In Baden-Württemberg müssen sich die Wärmepläne nicht unbedingt an Gemarkungsgrenzen orientieren, sondern pragmatisch an den örtlichen Strukturen. Daher taten sich die Gemeinden oft zusammen. Im südbadischen Lörrach erarbeitete man sogar einen interkommunalen Plan für den gesamten Landkreis, womit dann auch all die kleinen Gemeinden mit eingebunden wurden, die gar nicht dazu verpflichtet gewesen wären. Das Landratsamt übernahm im Rahmen dieses Musterprojekts das Projektmanagement für die 35 Gemeinden, von denen eigentlich nur drei der Pflicht zur Wärmeplanung unterlagen.

Auch mittelgroße Städte taten sich in Baden-Württemberg zusammen, wenn es für sie passte. Ein Beispiel dafür sind Kornwestheim und Ludwigsburg im Großraum Stuttgart. Dort bot sich die Zusammenarbeit an, weil die beiden Städte ohnehin über ein gemeinsames Stadtwerk verfügen. Mitunter beteiligten sich auch kleinere Kommunen an der Wärmeplanung ihrer großen Nachbarn, obwohl sie nach dem Landesgesetz bisher gar nicht zur Wärmeplanung verpflichtet waren. Diese Kombination hatte auch die Kea-BW immer sehr propagiert, denn städtische und ländliche Gebiete ergänzen sich bei gemeinsamen Energiekonzepten oft gut.

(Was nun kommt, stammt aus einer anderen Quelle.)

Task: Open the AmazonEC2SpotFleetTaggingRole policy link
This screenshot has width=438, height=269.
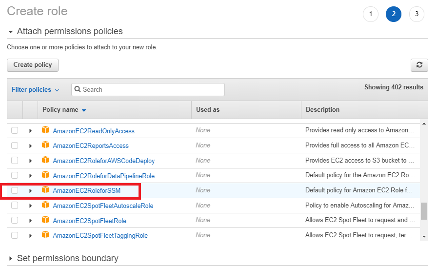Action: click(x=100, y=235)
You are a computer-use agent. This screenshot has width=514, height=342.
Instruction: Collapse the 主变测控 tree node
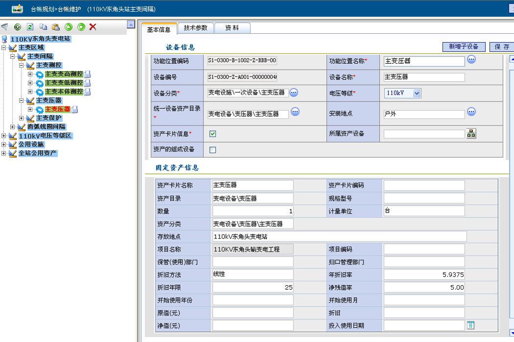tap(21, 65)

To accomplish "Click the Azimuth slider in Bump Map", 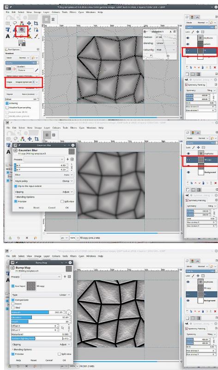I will 38,312.
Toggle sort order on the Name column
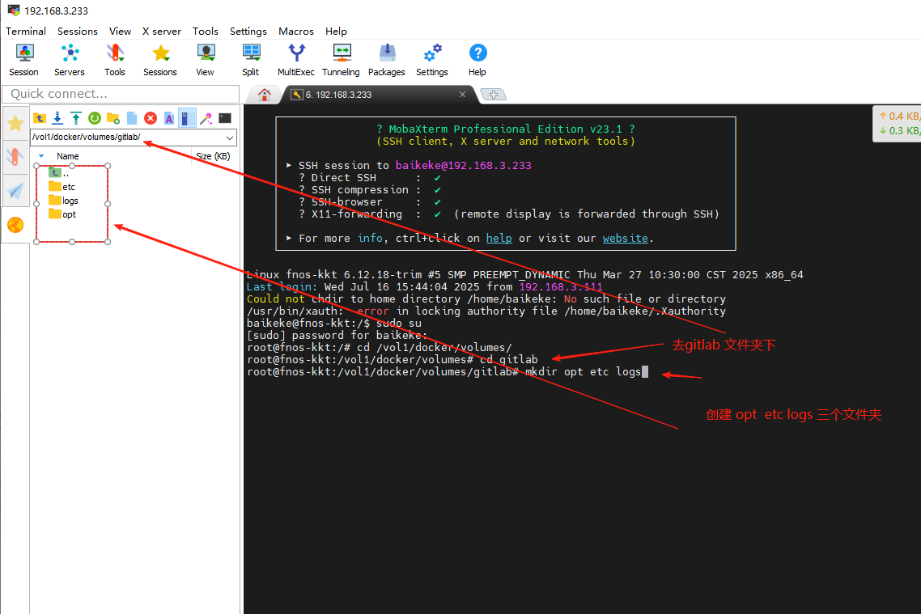Viewport: 921px width, 614px height. (68, 156)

Die kommunalen Verwaltungen im Südwesten zeigen sich – nun, da sie in der Endphase ihrer Pläne stehen – mit dem Projektverlauf zufrieden. Die Vorgaben seien durchaus praktikabel gewesen, heißt es oft. Und das Ergebnis sei für die weitere Planung ausgesprochen hilfreich. Der Landkreis Lörrach beispielsweise konnte seinen Plan bereits vor Ablauf der Frist abschließen. Auch die Stadt Offenburg will ihren Wärmeplan noch im Juli beim Regierungspräsidium einreichen.

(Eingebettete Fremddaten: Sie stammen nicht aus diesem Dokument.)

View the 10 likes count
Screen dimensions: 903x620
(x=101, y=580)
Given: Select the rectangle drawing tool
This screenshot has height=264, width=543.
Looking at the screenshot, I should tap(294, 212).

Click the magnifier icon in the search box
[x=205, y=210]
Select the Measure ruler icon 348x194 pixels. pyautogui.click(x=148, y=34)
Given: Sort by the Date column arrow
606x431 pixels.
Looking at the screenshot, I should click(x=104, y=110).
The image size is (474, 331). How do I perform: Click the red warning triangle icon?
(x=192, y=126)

Ein großer Pluspunkt der Wärmeplanungen liegt in der technologieoffenen Strategie. So kann jede Stadt eigene Ideen entwickeln, wie sie der gestellten Anforderung der Klimaneutralität gerecht werden will. Sie kann stark auf Wärmepumpen setzen, muss dann aber darlegen, aus welchen Quellen der Strom für deren Betrieb kommen soll. Möglich ist auch der Einsatz von Gas, sofern dieses als „grün“ anerkannt ist.

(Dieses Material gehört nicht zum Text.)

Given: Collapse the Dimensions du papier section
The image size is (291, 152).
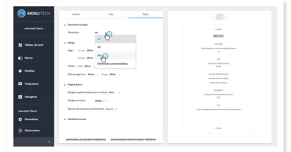Looking at the screenshot, I should pyautogui.click(x=65, y=25).
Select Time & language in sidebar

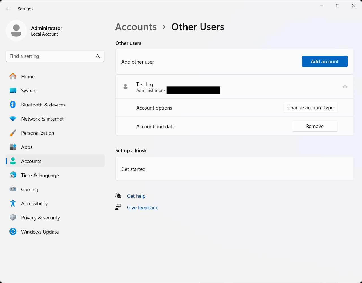[40, 175]
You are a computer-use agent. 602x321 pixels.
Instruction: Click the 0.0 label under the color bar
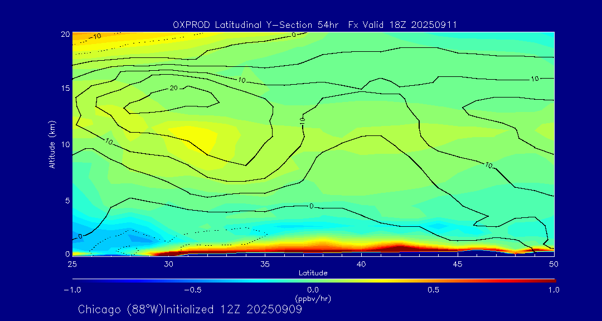coord(313,290)
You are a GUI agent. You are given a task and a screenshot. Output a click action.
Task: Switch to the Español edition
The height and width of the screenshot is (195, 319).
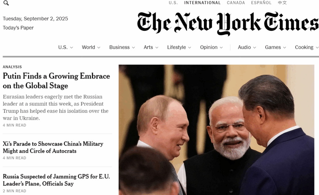(261, 3)

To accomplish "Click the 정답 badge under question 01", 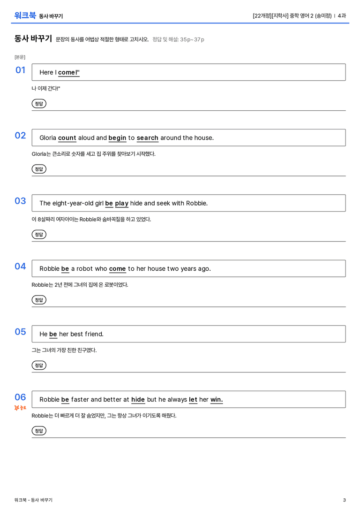I will tap(39, 103).
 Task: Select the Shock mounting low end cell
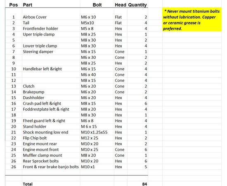coord(51,132)
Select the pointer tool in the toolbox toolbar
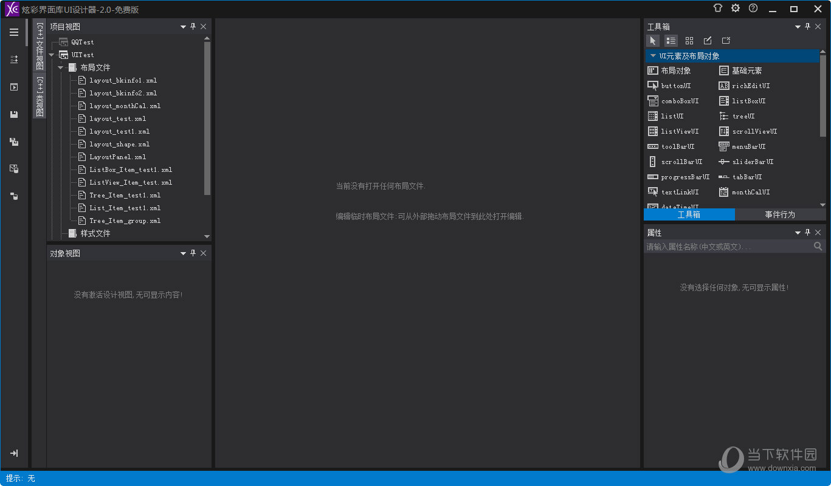The image size is (831, 486). [x=652, y=41]
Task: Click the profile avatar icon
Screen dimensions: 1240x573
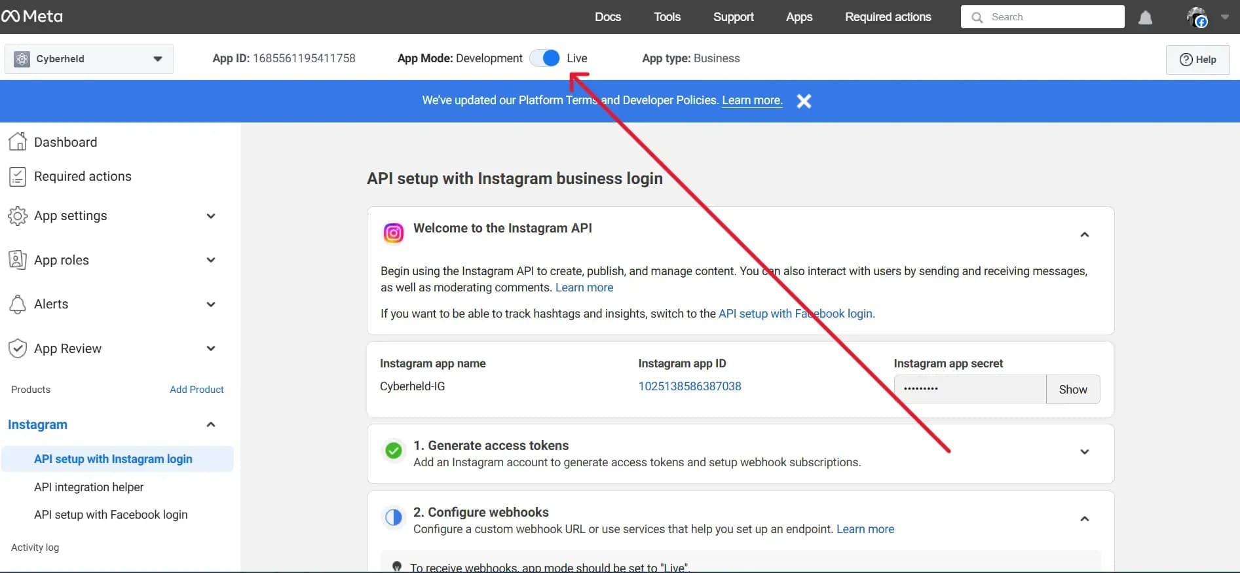Action: click(1197, 18)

Nicht zuletzt soll Abwärme bestmöglich eingebunden werden. Entsprechend gibt es immer mehr solcher Projekte in Baden-Württemberg: So wird beispielsweise in Rheinfelden am Hochrhein, wo das Chemieunternehmen Evonik bislang mit seiner Abwärme den Rhein heizte, diese nun über ein Nahwärmenetz an Kunden geliefert. Andere Netze nutzen Hackschnitzel oder auch Biogas als Wärmequelle; immer öfter wird auch Solarwärme aus einem Kollektorfeld eingebunden. Ideal ist das, wenn die Sonne im Sommer die Grundlast decken kann, die allein durch den Warmwasserbedarf entsteht. Dann muss man bei sommerlicher Hitze keinen Brennstoff für die Warmwasserbereitung einsetzen.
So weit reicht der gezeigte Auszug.